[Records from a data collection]
>> begin

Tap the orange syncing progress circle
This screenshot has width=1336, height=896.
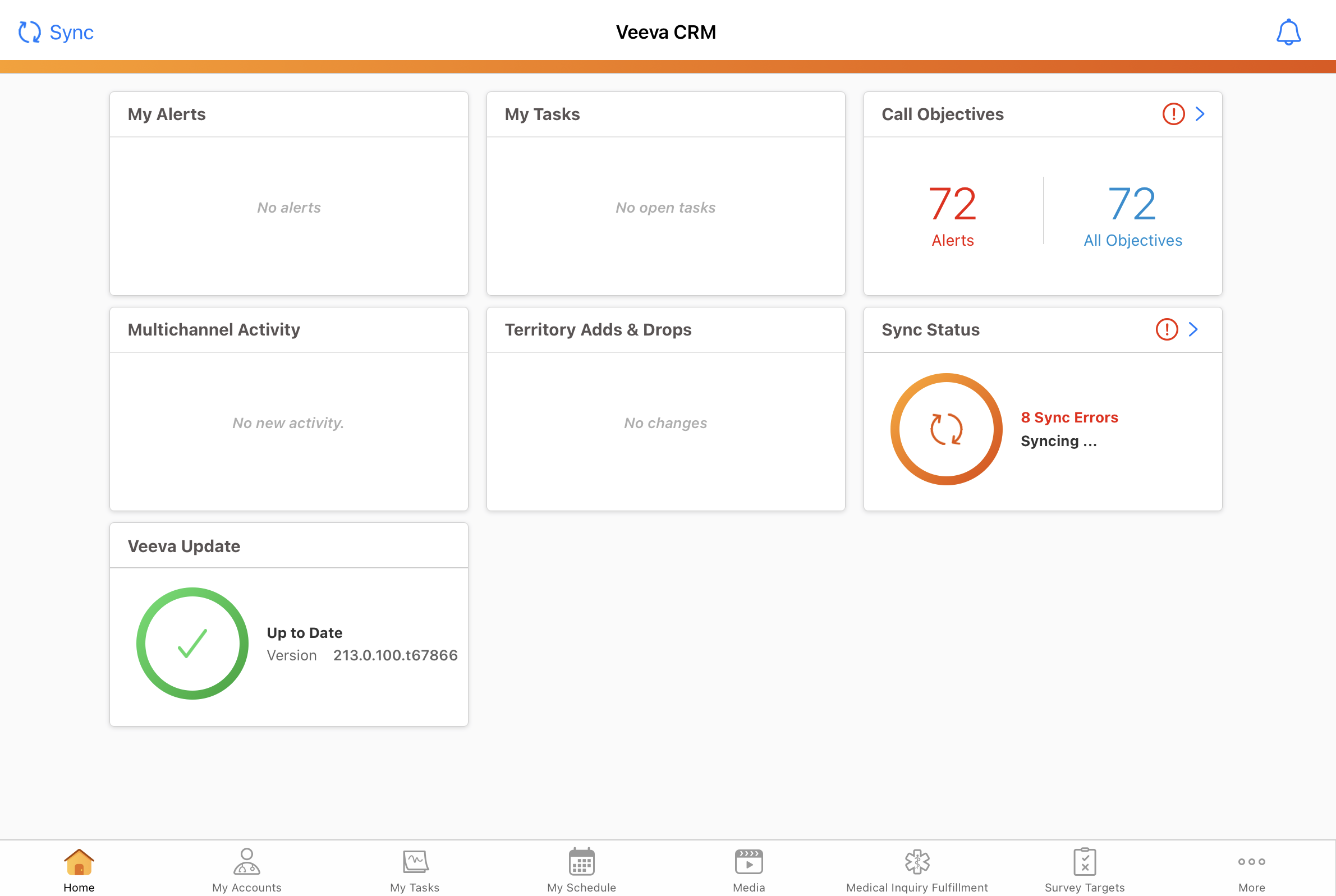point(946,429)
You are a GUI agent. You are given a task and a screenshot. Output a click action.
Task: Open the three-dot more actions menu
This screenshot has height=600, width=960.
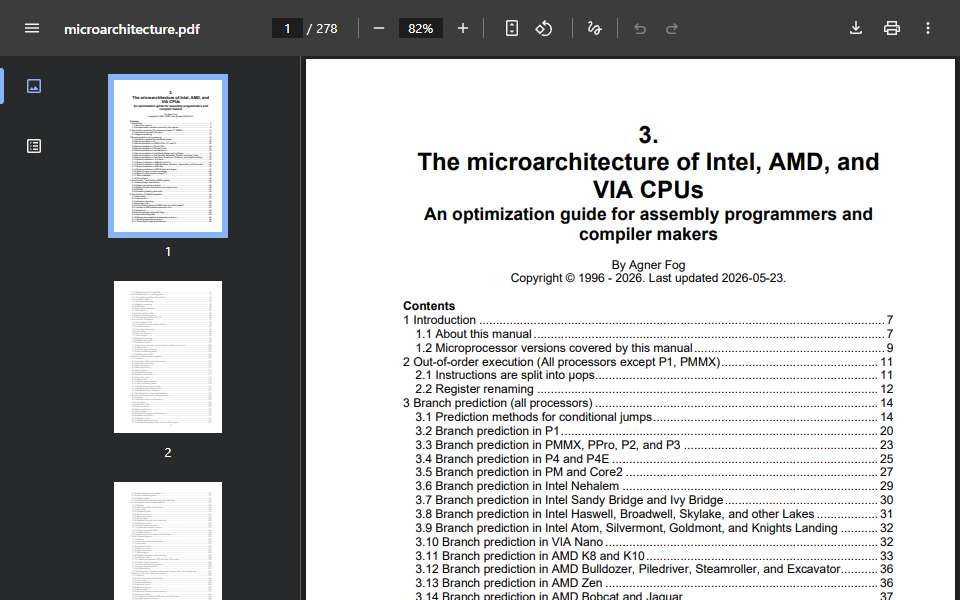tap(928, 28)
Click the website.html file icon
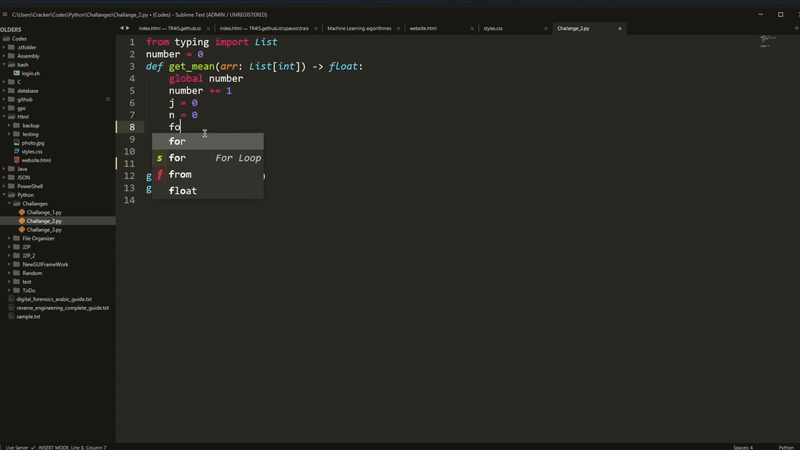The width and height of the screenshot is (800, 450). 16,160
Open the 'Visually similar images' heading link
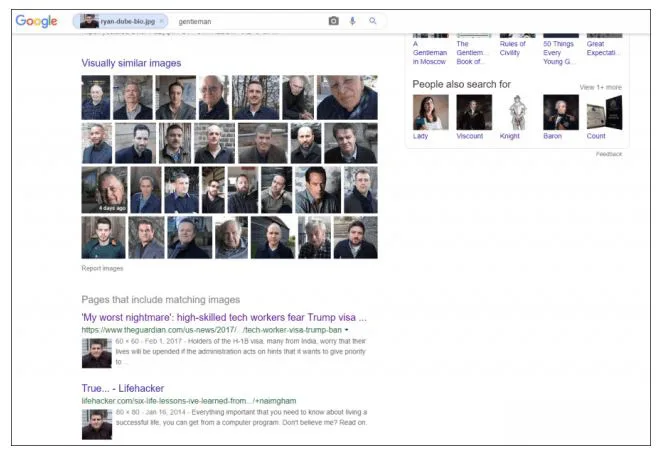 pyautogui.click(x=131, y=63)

>> end

> [Stated task]: Could you change "heading" to "header" in the material, starting with the line that contains "Click the website.html file icon" and going on through the end, and give those lines again with everything else unchanged and the pictures left out?

> [Solved problem]:
Click the website.html file icon
The width and height of the screenshot is (800, 450). 16,160
Open the 'Visually similar images' header link
 pyautogui.click(x=131, y=63)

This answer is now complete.